**Source**:
* START *

Brentford’s first equaliser came after Field beat two players with two separate nutmegs before crossing for McEachran to set the ball back to Kaikai to equalise.

The on loan Crystal palace striker Kaikai was lively as soon as he was introduced and provided the Bees with some much-needed pace and penetration.

Therefore it was a wonder why he wasn’t introduced earlier, although the double substitution by manager Dean Smith did have a positive effect on the Bees performance thereafter.

With Brentford always chasing the game, it was left to one of the outside centre backs John Egan or Andreas Bjelland to venture a little further forward and try to create two v ones out wide, although neither looked comfortable doing so.

For protection, Ryan Woods would drop into the centre half position to enable the outside centre backs to advance forward but Brentford lacked the inventiveness and creativity a natural wide man provides, such as the injured Alan Judge.

After Cardiff went in front, the second equaliser came from Brentford penetrating the Cardiff penalty area wide and Kaikai met a brilliant cut back cross from John Egan to glance into the far corner of net.

Brentford ended the game as they should start, attacking wide to score centrally, a tactic that served them so well under Mark Warburton and to get the most out of this Brentford side, it is out wide where the Bees will find their wings.

Brentford: (3-5-2) Bentley; Egan, Dean, Bjelland (sub Hofmann 77 mins), Colin, Woods, Yennaris, Sawyers (sub McEachran 63 mins), Field, Vibe (sub Kaikai 63 mins), Hogan
Subs (not used): Bonham, Saunders, Kerschbaumer, Barbet
Cardiff City: (3-5-2) Murphy; Peltier (sub Pilkington 64 mins), Connolly, Manga, Morrison, Bennett, Gunnarsson, Whittingham (sub O’Keefe h/t), Ralls, Hoilett (sub Noone 77 mins), Zohore
Subs (not used): Wilson, Lambert, Harris, Huws
Referee: Simon Hooper
Attendance: 11,098

QPR v Aston Villa

Kodija rifles home; credits Teamtalk.com

Jonathan Kodija repaid some of the £15m fee Aston Villa paid Bristol City, with his eight goal of the season at QPR to hand Villa only their second away win of the season, against lowly QPR.

Villa’s top scorer had earlier had a penalty saved by Alex Smithies, but he redeemed himself with 17 minutes to go with a powerful shot that squirmed under the QPR goalkeeper.

Steve Bruce made six changes to the side that lost to Norwich 1-0 and he started and finished with an attacking 442 formation that sought to bring the best out of his expensively assembled front line pairing of Kodija and Ross McCormack.

It worked as his side delivered 18 shots on goal, double QPR’s total.

With a defence that was rarely penetrated in behind, Villa were able to defend aggressively in front and left back Jordan Amavi was particularly impressive.

Amavi was rarely beaten and there can be no wonder the likes of Liverpool and Everton are said to be interested in his services.

The France U21 international has just returned after a lengthy spell on the sidelines after rupturing his knee ligaments playing for France U21, though the £10m signing from Ligue 1 Nice looks back to his best, which will have pleased manager Bruce.

With Idrissa Gueye recently prised away from Goodison Park by Ronald Koeman, Bruce will be keen to retain the services of the 22-year-old as he looks to force Villa into the top 6.

* END *

**Aim of the task**:
Copy the match report between "Brentford’s first equaliser" and "pace and penetration.", inclusive, substituting "forward" for "striker".

**Given material**:
* START *

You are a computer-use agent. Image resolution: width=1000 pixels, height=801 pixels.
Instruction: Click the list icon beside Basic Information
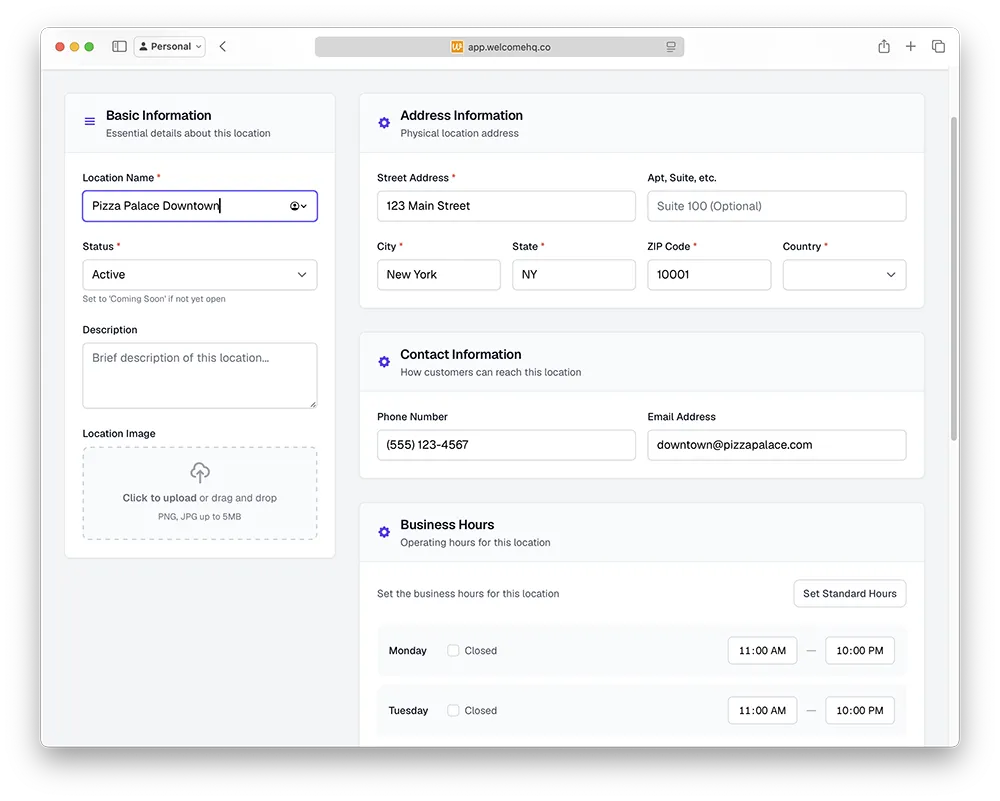click(x=89, y=120)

* END *

**Solution to this exercise**:
Brentford’s first equaliser came after Field beat two players with two separate nutmegs before crossing for McEachran to set the ball back to Kaikai to equalise.

The on loan Crystal palace forward Kaikai was lively as soon as he was introduced and provided the Bees with some much-needed pace and penetration.